Misako Garmadon never knew what to expect with her husband, since Damon was an irrational man, very impulsive. Not one person could predict what his next move would be. Not even his brother, Wu, but, then again, Damon didn't associate much with his brother anymore. Maybe it was his surprising attitude that drew her to him in the beginning. What made her so undeniably crested to follow with his affiliations, to his personality, she'd never know—no two people were more unalike than she and Damon Garmadon. He was one who enjoyed surrounding himself with people, with sound and music and crowds, who wanted to be looked at every time there was someone in the room. Misako, however, liked to stick to the back corner with her books and history texts, never other human beings.

She never understood why he'd chosen her, out of everyone he could've possibly met in his lifetime—it wasn't like she was special, or exciting. Maybe that was what drew her to him: he was exciting. That probably had a larger factor than most other things. Damon was new, fresh, and had a better sense of where the cool people went, where the fish actually swam. Misako was askew, never truly finding her purpose in life—until she met her son, but that was a different story to be told.

Regardless, Misako didn't have to be stupid to know that she was in love with him. She loved him more than she could've loved anything, and she knew that he knew it, too. Long after they began dating (at such a short age of sixteen, not an approved number for Misako's parents,) Damon seemed to finally start growing to love her, too. In the beginning, she could've been cynical of his original intentions, but she assumed she had her ways that even came unknown to herself. Eventually, it was Damon who pulled her down to the sea shore, Damon who knelt to one knee and held out a gleaming diamond, and Damon who practically begged she marry him.

Aside from his reddened eyes, Misako loved everything about him, and maybe eventually did have a soft spot for his gleaming crimson irises. She loved the sickly sweet tilt of his mouth, the soft palmetto of his wavy brown hair, the curve of his perfect eyebrows, the softness of his pale, pale skin, and his rows of flawlessly white teeth, flashing in chagrined grins every once in a while. His nickname used to be 'Cheshire,' until Misako and Damon parted from his usual crowd of friends, which Misako herself didn't mind—but would never say aloud. His friends were obnoxious, and she thought he knew it, too. His right senses settled in. And finally, she could have that storybook happily ever after that she'd only ever read about in novels, the perfect man to bring into her life, and the perfect man to keep at her side forever.

Except…she couldn't.

Snakes. She'd always despised snakes, but it's that exact lizard-creature that eventually took him from her. In the beginning, after he'd told her what had happened to him as a child, it didn't seem so far an issue, only that he had a sharp tongue when he never intended to hate. It was only on that very day that everything began to fall askew, and Misako's perfect storybook world crumbled into tiny fragments of nothing but memories.
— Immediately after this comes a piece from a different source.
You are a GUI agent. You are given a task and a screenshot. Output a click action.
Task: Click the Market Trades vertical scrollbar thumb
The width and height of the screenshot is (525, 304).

Walking up their newly-installed flagstones towards their two-story home, Misako had no leering premonitions about the afternoon awaiting her. Really, it was more of an abstract day at the fair, reeling in plenty of dollars and endless amounts of useless stuffed animals, gleaming in all its normalness. Not to mention the sorrowful Julyness that came with aching heat, and the startling amounts of body odor reeking off those who were sweaty and showerless. Her hand wrapped around Damon's, her fingers tightening through his, to remind her that he really was there. Two years after their marriage, and Misako sometimes still found herself waking in the middle of the night to make sure that he was still in bed beside her, still real, still not a dream. Damon's hand closed tightly around hers in response. The warmth that spread through her body wasn't induced by the eighty-degree weather, nor the sun beating flushes across her skin.
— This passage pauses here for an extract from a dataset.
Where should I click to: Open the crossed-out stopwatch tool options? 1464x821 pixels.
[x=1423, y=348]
Their home, white with chocolate brown shingles and a wraparound porch that Misako just loved, welcomed them back with the calla lilies and tulips she'd posted to guard for her. They settled in intricate arrangements around the deck, hanging, sitting on tables, dangling over the porch swing. She could never express how much she loved his place, loved the home that always gave and never took, that reminded her, once again, of the world that she had gained from meeting Damon. It was the home of her dreams. And the russet red cobble path made it all the better. Misako was planning on planting more flowers along the sides of the stones, to help greet her guests—not that she had many—and make her home more acceptable into the community.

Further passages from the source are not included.